» **Requirement**: Spot each line in the records below where the word "target" occurs, then copy it.

---------- Data section ----------

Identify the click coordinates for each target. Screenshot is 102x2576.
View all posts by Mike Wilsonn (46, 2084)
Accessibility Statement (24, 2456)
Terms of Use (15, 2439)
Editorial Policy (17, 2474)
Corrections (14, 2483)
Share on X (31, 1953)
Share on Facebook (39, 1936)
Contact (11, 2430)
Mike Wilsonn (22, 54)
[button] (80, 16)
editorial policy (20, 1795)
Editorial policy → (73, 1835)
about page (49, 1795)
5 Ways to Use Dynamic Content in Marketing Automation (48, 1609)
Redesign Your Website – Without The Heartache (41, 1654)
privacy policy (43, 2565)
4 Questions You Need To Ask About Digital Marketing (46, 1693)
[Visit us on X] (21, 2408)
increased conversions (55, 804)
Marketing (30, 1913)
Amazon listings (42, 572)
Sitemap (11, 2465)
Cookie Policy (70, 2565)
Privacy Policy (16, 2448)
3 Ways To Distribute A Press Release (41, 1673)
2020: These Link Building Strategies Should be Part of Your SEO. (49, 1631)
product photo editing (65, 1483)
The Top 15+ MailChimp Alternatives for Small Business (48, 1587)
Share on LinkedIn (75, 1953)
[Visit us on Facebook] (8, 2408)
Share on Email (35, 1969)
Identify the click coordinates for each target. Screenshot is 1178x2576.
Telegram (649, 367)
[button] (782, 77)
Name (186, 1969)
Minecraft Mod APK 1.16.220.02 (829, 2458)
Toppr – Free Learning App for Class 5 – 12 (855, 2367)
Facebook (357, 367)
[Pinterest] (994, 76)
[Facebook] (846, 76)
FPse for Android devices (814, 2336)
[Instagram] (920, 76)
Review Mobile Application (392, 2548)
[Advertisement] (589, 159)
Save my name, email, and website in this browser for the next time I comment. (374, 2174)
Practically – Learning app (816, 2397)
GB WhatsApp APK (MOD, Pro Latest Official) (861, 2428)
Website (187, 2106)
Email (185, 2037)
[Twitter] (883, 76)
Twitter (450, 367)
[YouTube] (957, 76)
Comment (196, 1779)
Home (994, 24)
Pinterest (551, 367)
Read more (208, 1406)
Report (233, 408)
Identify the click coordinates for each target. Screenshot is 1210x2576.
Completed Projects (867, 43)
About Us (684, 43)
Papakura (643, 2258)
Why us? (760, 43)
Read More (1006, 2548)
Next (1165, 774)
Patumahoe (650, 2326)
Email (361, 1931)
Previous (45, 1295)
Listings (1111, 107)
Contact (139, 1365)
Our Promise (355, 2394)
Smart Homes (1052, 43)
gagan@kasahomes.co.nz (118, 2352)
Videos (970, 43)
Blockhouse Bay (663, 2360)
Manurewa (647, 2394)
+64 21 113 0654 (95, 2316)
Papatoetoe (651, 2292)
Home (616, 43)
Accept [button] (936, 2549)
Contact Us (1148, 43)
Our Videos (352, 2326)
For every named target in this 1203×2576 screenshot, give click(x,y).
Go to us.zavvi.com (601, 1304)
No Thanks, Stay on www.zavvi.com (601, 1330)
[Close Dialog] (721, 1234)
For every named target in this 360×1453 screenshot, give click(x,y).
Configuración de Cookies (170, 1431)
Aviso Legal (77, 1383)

----------

» **Output of the exercise**:
Identify the click coordinates for each target. Screenshot is 102x2576.
Identify the click coordinates for each target. Screenshot is 1178x2576.
Identify the click coordinates for each target. Screenshot is 1210x2576.
For every named target in this 1203×2576 screenshot, give click(x,y).
For every named target in this 360×1453 screenshot, give click(x,y).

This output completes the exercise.